Per l’opposizione è un tentativo di distogliere dalla promessa di indire elezioni entro l’anno
Non ci sono truppe straniere al confine con la Guinea: i paesi confinanti smentiscono l’allarme di invasione lanciato dalla giunta militare da Conakry. Ma la tensione resta alta, e si sposta dai confini all’interno del paese: chiunque smentisce la posizione della giunta verrà arrestato.

La Guinea non è a rischio invasione: i paesi confinanti hanno smentito la presenza di loro truppe al confine pronte ad invadere il paese. L’allarme era stato lanciato da Moussa Dadid Camara, comandante delle forze armate e a capo della giunta militare, il Consiglio nazionale per la democrazia e lo sviluppo (Cndd), che ha preso il potere il 23 dicembre scorso, dopo la morte del presidente Lansana Conté, che regnava nel paese da 24 anni. Sabato 11 luglio i generali avevano denunciato la presenza di truppe ammassate lungo le frontiere del nord con Guinea-Bissau e Senegal, e del sud con la Liberia, pronte ad attaccare la Guinea, finanziate “dai narco-trafficanti che sono fuggiti dal territorio della Guinea per evitare l’arresto”. Un allarme che ha consentito al ministro della Difesa nazionale, il generale Sekouba Konaté, di decretare lo stato d’allerta e di piazzare le sue truppe lungo le frontiere. Conakry ha quindi avvisato i paesi confinanti di essere pronta a rispondere ad eventuali azioni militari, anche invadendo il territori stranieri.

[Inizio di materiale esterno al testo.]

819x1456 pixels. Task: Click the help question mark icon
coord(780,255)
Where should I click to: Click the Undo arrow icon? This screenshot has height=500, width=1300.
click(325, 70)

Dichiarazioni che hanno causato stupore e che sono state subito smentite da Bissau, il cui governo ha negato ogni coinvolgimento del proprio esercito, tanto che Conakry si sarebbe già rimangiata le accuse e avrebbe inviato le proprie scuse, stando a quanto avrebbe dichiarato un portavoce del governo bissau-guineano all’emittente cattolica Radio Sol Mansi. Anche il governo della Liberia e del Senegal hanno smentito ogni azione militare.

Ma la giunta militare va avanti: non solo conferma lo stato di allerta, ma ha anche annunciato che chiunque contraddirà il Consiglio potrà essere arrestato. Lo ha dichiarato lunedì lo stesso Camara, in un discorso mandato in onda su radio e televisioni nazionali. Un chiaro messaggio ai giornalisti e agli oppositori politici della giunta, che accusano i militari di voler creare un diversivo per distogliere l’attenzione dalla promessa di indire elezioni generali entro l’anno, per far tornare un regime democratico nel paese.

Camara ha quindi confermato l’intenzione della giunta di indire le consultazioni per il parlamento in ottobre e quelle per il presidente in dicembre. Ha anche assicurato che lo stato d’allerta imposto dalla situazione non rallenterà la lotta alla corruzione o la revisione dei sostegno della popolazione.